MCP Quickstart

xchain-mcp is a Model Context Protocol server that gives any MCP-capable agent read-only tools over the XChain Platform. It ships inside the xchain-sdk package and needs zero configuration — tools default to the public platform hosts.

Install

# From the xchain-sdk checkout (npm package publication is pending):
cd xchain-sdk && npm install

Connect your client

Claude Code:

claude mcp add xchain -- node /path/to/xchain-sdk/mcp/cli.js

Claude Desktop (claude_desktop_config.json):

{
  "mcpServers": {
    "xchain": { "command": "node", "args": ["/path/to/xchain-sdk/mcp/cli.js"] }
  }
}

Any other MCP client: run node mcp/cli.js as a stdio server.

What you get

22 read-only tools. Every tool takes a coin parameter selecting chain + network (BTC, TBTC, LTC, TLTC, DOGE, TDOGE, and R* for a local regtest stack).

Area Tools
Platform get_status, get_fee_schedule, get_validators
Tokens get_token, search_tokens (incl. nft type), get_holders, get_project
Addresses get_balances, get_address, get_history
Chain data get_action, get_block, search
Trading get_dispensers, get_markets, get_market, get_orderbook
Contracts get_contract, get_contract_state, get_executions
Trust get_attestations, verify_checkpoint (client-side signature check)

Plus two resources: xchain://docs/llms.txt and xchain://docs/llms-full.txt — the documentation, readable in-band.

Try it

Ask your agent things like:

  • “What’s the status of the XChain BTC network?”
  • “Search for NFTs on DOGE and show me the holders of the first one.”
  • “Verify the latest state checkpoint on BTC and explain what it commits to.”

Pointing at a regtest stack

The R* coins (RBTC, RLTC, RDOGE) default to localhost services. The standard SDK environment variables (EXPLORER_URL, EXPLORER_PORT, HUB_API_HOST, …) override any endpoint — see SDK configuration.
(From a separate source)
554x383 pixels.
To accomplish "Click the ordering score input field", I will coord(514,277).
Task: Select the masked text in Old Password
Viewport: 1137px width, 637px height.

Writes are off by default — and policy-gated when on

Out of the box this server cannot sign, submit, or spend anything: there is no key material in it, and submit_action is not even listed. (compose_action is always available — it returns an unsigned transaction for external signing.)

To let an agent transact, the operator — never the conversation — configures a wallet:

export XCHAIN_MCP_WIF='<agent key>'           # both must be set,
export XCHAIN_MCP_POLICY=/path/to/policy.json # or the server stays read-only
{
  "allowedActions": ["SEND", "EXECUTE"],
  "maxPerAction":  { "SEND": { "MYTOKEN": "100", "*": "10" } },
  "maxPerWindow":  { "hours": 24, "perTick": { "MYTOKEN": "500" }, "maxActions": 50 },
  "allowedDestinations": ["DTqQ...storefront"]
}

That unlocks submit_action (compose → policy check → sign → broadcast → wait for the indexer) and get_agent_wallet (address, balances, remaining window budget). Every submission is enforced by an agent session: out-of-policy requests are refused before signing with a POLICY_* code, and results carry the window usage so the agent can track its own budget. Agents should treat policy refusals as final answers, not errors to retry.

Notes: confirmAbove is rejected in the MCP policy file — there is no human in this loop, use hard caps. Fund the agent’s address like a spending account, not a vault.